__練習問題__
A – 池島についてのページ本文によると、池島が閉山したのは何年ですか？
B – 池島についてのページ本文に出てくる、人数を表す数字をすべて挙げてください。
C – 池島についてのページ本文のうち、「大きな小中学校に通うのは、小学生たった1人ということです。」から「当たり前にある目の前の風景も儚いものだということが胸に迫ってきます。」までの部分をそのまま書き写してください。

-------- ページ本文 --------

2001年に閉山し、8000人近くまで増えた人口も今や200人を切りました。
大きな小中学校に通うのは、小学生たった1人ということです。
草木に浸食され廃墟化しつつあるアパート群を眺めていると、
たった十数年でこんなに変わってしまうのかと、日々の儚さや無常というものを感じずにはいられません。
池島を毎年撮り、この島の移り変わる様をはっきりと目の当たりにすることで、
何気なく過ごしている日々はこのまま変わらず続いていくものではなく
当たり前にある目の前の風景も儚いものだということが胸に迫ってきます。
そして、だからこそ気付く“ありふれた日常”の大切さ。
来年もまた、この季節に「池島レトログラフィvol.4」を開催する予定です。
移ろいゆく池島を再び撮りに行きませんか?
![クリエイティブツアー「池島レトログラフィ」](https://f-d.heteml.net/f_d2019/wp-content/uploads/2019/10/IMG_0358-1.jpg)
![クリエイティブツアー「池島レトログラフィ」](https://f-d.heteml.net/f_d2019/wp-content/uploads/2019/10/IMG_0229-1-1.jpg)

-------- 提供された記録 --------

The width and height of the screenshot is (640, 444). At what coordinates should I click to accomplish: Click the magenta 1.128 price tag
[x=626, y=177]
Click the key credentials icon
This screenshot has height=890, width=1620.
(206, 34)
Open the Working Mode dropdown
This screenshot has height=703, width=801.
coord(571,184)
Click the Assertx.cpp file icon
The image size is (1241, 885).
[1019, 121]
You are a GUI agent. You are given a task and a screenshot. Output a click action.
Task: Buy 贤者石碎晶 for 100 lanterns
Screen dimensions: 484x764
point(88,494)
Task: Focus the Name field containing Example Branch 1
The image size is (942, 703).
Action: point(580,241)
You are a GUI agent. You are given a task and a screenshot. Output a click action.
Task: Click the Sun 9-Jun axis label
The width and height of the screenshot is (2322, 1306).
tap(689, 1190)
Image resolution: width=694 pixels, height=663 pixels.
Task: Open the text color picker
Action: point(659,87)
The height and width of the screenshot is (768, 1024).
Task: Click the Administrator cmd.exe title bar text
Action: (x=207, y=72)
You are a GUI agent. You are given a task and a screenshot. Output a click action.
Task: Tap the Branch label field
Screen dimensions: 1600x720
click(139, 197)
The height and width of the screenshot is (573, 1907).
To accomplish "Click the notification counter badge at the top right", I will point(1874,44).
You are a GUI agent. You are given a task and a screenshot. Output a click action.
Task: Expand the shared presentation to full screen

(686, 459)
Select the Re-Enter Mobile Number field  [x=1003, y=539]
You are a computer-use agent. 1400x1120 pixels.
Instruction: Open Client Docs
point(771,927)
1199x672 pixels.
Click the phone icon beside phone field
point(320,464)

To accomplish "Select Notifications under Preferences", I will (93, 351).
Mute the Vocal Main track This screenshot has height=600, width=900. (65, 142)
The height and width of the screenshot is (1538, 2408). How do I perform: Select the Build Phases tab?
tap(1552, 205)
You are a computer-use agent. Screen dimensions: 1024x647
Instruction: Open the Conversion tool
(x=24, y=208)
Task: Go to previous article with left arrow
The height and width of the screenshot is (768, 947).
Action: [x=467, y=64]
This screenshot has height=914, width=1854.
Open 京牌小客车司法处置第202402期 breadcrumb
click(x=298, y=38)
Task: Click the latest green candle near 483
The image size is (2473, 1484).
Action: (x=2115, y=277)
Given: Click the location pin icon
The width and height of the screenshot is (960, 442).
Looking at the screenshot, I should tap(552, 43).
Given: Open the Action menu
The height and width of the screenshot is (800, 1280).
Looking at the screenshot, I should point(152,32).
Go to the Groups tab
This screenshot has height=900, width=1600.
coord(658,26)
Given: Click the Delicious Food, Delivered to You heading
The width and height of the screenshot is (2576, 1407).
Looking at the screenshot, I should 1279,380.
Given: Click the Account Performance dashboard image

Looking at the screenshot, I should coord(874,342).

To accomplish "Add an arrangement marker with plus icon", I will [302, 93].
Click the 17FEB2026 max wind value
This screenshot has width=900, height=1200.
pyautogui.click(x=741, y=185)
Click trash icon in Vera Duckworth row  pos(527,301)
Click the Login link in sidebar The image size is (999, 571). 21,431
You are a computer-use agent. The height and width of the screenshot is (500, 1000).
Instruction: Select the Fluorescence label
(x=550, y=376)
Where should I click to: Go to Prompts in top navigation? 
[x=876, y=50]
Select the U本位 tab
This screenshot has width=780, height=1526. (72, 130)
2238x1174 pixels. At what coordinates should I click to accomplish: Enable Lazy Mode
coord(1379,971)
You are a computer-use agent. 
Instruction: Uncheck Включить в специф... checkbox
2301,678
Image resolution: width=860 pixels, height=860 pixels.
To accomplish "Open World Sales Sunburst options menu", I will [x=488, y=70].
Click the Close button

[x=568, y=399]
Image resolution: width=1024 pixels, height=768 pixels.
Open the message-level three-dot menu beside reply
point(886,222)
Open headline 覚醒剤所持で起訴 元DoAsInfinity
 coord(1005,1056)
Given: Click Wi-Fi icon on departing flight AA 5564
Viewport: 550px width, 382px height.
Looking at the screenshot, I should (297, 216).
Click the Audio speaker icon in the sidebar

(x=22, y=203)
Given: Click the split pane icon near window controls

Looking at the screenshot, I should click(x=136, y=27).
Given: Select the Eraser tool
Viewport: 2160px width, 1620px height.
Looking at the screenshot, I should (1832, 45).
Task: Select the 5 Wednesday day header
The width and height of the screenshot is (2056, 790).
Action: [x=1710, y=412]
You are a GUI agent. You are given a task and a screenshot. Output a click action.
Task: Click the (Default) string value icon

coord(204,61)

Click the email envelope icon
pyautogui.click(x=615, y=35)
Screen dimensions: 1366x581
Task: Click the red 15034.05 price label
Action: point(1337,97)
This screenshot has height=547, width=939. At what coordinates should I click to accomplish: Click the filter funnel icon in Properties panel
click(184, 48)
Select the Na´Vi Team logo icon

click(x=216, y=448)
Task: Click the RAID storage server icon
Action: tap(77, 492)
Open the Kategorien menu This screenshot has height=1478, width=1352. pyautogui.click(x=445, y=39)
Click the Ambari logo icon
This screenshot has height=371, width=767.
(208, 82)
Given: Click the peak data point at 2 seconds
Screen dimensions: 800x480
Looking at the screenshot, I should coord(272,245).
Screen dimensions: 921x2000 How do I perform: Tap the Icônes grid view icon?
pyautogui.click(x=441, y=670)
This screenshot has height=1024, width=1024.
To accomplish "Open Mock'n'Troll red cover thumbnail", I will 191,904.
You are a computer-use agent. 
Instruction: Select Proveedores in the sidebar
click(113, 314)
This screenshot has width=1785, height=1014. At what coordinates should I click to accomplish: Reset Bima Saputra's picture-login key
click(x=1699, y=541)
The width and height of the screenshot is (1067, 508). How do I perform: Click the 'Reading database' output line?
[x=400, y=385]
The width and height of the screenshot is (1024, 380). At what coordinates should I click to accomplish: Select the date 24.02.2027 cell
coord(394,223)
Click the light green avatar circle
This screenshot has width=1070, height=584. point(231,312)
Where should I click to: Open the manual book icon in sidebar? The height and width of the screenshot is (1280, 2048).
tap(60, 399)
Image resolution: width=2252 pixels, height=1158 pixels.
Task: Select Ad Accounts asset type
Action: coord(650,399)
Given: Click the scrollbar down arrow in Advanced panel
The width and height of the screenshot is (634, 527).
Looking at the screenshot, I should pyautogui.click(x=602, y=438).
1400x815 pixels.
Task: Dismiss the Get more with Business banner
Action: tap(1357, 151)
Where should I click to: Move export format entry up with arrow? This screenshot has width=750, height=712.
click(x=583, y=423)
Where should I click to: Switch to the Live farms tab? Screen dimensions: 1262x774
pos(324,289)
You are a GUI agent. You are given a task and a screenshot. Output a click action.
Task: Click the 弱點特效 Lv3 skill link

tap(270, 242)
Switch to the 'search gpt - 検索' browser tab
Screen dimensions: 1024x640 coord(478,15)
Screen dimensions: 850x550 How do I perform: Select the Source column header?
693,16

--------

__各問の解答__
A – 2001年です。

B – 8000人（近く）、200人、1人

C –
大きな小中学校に通うのは、小学生たった1人ということです。
草木に浸食され廃墟化しつつあるアパート群を眺めていると、
たった十数年でこんなに変わってしまうのかと、日々の儚さや無常というものを感じずにはいられません。
池島を毎年撮り、この島の移り変わる様をはっきりと目の当たりにすることで、
何気なく過ごしている日々はこのまま変わらず続いていくものではなく
当たり前にある目の前の風景も儚いものだということが胸に迫ってきます。